**SET PROBLEM:** Find each line in the entries below that contains the string "will" and copy those lines.

**Some entries:**
-- START --

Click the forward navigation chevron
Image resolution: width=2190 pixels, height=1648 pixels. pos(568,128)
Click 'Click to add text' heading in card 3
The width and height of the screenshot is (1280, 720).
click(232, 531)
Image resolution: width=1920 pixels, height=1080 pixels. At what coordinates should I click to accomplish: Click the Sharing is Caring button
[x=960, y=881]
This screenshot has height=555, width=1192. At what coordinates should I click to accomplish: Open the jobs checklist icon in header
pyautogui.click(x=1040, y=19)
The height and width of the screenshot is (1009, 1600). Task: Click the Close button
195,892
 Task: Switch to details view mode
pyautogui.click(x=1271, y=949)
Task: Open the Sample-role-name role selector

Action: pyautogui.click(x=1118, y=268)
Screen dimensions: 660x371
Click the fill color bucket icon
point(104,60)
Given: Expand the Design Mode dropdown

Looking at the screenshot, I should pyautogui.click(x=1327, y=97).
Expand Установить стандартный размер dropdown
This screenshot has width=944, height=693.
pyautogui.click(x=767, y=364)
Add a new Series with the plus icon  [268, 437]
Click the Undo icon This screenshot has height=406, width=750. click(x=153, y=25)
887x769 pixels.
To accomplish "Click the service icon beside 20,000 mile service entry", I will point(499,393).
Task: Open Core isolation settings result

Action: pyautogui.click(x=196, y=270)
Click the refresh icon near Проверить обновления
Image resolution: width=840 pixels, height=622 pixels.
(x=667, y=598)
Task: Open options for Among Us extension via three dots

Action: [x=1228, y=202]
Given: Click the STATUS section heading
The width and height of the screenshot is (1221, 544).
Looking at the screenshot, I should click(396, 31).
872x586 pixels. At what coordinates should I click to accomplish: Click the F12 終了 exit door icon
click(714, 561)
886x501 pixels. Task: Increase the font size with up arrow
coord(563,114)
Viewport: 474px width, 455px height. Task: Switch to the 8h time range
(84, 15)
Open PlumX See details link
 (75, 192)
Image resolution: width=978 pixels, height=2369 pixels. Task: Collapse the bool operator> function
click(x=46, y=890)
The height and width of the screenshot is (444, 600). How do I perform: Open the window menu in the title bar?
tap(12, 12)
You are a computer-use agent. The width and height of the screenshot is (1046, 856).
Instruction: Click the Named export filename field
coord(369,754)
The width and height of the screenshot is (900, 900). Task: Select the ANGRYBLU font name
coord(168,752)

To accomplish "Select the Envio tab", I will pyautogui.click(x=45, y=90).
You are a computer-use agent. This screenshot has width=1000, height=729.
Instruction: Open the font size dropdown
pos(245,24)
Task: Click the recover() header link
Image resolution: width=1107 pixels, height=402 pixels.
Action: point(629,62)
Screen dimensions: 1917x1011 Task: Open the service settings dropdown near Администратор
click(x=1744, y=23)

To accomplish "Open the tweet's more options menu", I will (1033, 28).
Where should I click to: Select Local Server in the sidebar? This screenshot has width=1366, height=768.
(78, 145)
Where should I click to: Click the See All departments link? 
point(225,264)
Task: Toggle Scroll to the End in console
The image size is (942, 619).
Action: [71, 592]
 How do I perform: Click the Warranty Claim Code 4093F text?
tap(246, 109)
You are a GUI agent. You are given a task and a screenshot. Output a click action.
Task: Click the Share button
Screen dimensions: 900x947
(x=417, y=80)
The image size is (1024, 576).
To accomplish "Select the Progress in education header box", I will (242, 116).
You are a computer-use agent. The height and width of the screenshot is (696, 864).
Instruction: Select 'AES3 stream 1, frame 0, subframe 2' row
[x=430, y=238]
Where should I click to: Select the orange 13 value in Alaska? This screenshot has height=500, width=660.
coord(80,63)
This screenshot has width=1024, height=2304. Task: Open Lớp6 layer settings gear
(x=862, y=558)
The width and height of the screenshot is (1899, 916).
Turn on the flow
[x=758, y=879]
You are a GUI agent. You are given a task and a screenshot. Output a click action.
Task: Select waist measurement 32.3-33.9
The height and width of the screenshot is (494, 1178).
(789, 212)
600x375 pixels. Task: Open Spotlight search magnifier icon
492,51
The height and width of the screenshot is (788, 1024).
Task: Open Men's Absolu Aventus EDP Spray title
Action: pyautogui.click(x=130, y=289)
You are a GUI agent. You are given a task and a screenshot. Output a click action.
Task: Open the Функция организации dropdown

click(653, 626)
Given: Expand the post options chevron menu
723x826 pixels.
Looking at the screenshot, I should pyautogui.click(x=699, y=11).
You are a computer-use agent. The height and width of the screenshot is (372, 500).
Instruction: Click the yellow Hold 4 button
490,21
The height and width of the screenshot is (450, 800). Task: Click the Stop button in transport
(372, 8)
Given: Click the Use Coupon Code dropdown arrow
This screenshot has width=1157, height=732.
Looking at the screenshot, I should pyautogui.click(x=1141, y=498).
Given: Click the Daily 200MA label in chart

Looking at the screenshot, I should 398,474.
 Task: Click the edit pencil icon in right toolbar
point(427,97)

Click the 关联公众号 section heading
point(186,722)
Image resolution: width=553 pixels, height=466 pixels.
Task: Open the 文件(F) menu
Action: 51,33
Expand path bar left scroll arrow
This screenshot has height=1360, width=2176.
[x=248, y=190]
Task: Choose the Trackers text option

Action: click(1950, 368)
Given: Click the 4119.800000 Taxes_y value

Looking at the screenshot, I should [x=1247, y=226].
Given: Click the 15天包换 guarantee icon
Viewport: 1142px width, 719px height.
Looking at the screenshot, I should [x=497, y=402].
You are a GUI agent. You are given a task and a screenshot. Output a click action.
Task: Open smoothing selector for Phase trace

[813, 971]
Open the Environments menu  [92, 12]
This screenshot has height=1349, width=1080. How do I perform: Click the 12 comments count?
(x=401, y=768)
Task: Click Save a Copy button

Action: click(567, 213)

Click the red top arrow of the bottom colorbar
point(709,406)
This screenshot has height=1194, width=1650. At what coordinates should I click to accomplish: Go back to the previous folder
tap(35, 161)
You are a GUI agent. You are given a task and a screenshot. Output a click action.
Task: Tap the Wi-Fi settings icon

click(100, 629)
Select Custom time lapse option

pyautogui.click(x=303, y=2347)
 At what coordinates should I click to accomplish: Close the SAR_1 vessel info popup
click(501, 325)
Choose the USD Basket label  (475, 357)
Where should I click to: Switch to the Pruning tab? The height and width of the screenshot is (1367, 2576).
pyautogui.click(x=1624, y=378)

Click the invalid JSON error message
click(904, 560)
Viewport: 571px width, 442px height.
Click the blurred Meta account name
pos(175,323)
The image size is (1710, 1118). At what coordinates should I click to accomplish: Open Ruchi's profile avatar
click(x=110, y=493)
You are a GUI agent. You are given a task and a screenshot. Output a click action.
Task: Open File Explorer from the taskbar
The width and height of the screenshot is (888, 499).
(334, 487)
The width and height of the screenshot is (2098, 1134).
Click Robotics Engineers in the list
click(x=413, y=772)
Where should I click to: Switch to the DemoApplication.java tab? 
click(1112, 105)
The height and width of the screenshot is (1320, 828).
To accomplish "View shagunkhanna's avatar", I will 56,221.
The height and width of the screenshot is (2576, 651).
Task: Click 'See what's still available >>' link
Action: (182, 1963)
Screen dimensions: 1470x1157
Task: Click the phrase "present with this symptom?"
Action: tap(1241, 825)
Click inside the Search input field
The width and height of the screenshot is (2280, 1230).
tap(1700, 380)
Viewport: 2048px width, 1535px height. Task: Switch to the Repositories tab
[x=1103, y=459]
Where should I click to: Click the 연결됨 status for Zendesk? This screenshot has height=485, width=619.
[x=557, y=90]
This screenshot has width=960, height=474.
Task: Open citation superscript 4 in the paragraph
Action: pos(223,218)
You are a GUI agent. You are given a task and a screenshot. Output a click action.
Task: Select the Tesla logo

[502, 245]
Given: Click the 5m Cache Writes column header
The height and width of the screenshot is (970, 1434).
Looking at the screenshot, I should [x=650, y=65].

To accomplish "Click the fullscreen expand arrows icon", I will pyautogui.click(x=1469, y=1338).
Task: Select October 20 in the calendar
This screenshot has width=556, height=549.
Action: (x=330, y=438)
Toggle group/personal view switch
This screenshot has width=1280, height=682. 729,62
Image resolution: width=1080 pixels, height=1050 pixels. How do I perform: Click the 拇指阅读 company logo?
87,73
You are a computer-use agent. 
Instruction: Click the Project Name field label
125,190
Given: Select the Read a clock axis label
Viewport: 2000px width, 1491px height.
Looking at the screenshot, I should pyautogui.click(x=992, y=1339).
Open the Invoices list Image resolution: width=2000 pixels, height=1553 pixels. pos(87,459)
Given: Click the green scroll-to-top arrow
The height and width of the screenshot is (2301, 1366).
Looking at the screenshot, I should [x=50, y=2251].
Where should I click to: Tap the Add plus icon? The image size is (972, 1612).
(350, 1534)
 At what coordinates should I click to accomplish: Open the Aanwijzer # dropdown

-- END --

**SOLUTION TO THE PROBLEM:**
To accomplish "Click the service icon beside 20,000 mile service entry", I will point(499,393).
To accomplish "Select the Envio tab", I will pyautogui.click(x=45, y=90).
To accomplish "Open the tweet's more options menu", I will (1033, 28).
To accomplish "Select the Progress in education header box", I will (242, 116).
To accomplish "View shagunkhanna's avatar", I will 56,221.
To accomplish "Click the fullscreen expand arrows icon", I will pyautogui.click(x=1469, y=1338).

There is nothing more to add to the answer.